**TASK PROMPT**
Express as a JSON list of strings, one per line with blank lines omitted, the rows starting at the line containing "The image size is (1170, 795)." and ending at the line containing "Image resolution: width=1024".

**DATA**
★ ★ ★ ★ ★

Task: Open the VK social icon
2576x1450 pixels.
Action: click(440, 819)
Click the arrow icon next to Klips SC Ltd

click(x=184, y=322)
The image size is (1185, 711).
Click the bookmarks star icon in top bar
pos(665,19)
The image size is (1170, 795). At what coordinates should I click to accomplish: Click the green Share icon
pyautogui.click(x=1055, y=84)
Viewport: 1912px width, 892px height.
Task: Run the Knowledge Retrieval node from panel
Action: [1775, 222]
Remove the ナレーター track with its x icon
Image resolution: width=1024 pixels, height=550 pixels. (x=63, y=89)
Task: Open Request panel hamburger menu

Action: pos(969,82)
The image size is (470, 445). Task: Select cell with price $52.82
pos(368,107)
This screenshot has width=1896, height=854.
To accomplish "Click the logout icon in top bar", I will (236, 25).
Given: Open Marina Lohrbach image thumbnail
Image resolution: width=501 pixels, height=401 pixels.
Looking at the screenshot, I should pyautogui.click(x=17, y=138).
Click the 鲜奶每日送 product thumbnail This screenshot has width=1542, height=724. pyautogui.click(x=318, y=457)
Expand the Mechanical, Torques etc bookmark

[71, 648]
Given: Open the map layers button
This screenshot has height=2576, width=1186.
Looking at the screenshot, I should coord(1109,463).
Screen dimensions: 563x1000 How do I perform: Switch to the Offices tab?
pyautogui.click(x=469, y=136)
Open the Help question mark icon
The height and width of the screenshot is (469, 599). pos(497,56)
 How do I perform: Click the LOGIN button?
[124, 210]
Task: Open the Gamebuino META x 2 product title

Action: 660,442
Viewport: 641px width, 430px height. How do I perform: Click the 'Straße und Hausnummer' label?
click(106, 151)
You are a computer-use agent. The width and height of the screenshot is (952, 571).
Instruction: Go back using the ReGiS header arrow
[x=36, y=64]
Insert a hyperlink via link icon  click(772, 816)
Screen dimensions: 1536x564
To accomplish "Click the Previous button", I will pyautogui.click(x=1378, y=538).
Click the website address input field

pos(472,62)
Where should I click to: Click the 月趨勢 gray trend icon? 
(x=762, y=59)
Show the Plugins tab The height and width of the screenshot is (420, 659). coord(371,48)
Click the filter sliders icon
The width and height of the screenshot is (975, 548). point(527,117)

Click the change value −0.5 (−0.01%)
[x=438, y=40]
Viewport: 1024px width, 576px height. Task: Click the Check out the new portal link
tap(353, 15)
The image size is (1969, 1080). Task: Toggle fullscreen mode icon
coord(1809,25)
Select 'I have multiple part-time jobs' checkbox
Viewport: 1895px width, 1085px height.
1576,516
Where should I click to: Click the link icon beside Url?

★ ★ ★ ★ ★

**PROBLEM SOLUTION**
[
  "The image size is (1170, 795). At what coordinates should I click to accomplish: Click the green Share icon",
  "pyautogui.click(x=1055, y=84)",
  "Viewport: 1912px width, 892px height.",
  "Task: Run the Knowledge Retrieval node from panel",
  "Action: [1775, 222]",
  "Remove the ナレーター track with its x icon",
  "Image resolution: width=1024 pixels, height=550 pixels. (x=63, y=89)"
]